-------- DATA PROVIDED --------

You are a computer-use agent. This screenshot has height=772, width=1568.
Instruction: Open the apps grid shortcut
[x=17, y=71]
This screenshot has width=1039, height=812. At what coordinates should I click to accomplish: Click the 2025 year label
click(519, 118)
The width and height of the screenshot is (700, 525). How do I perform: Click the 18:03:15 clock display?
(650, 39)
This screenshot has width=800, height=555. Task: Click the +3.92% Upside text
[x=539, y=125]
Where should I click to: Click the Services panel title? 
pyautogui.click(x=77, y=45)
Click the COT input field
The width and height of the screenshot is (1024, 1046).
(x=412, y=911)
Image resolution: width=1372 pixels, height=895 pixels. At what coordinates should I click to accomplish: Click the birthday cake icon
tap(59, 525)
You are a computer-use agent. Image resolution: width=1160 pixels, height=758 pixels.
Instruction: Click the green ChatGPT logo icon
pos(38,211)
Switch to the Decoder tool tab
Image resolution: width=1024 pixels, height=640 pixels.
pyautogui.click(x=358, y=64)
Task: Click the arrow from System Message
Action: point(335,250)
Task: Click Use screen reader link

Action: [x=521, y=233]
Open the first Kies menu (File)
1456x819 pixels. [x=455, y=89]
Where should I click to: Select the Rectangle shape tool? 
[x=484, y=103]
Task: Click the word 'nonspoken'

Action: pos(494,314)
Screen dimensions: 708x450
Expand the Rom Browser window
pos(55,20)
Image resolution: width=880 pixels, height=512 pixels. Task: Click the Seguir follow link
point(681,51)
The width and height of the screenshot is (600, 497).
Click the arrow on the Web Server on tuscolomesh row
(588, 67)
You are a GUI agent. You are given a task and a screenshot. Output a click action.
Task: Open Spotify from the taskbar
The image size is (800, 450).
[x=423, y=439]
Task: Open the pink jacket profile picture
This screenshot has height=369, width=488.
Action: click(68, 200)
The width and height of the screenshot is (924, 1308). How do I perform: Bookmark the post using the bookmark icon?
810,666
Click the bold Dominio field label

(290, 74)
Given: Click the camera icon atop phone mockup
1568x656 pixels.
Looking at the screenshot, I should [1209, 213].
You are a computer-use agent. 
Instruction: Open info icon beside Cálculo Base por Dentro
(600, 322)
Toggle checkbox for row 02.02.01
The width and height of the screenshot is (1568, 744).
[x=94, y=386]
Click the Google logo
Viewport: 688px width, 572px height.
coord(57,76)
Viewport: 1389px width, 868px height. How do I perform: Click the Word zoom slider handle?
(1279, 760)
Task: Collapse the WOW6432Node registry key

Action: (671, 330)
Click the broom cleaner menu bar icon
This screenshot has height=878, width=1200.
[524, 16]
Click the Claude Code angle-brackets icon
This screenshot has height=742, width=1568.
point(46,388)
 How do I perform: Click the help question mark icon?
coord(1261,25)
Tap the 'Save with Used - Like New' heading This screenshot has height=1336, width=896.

--------

**TASK PROMPT**
How many lines in the records above contain the word "agent"? Reply with the number alone.

**OUTPUT OF THE TASK**
4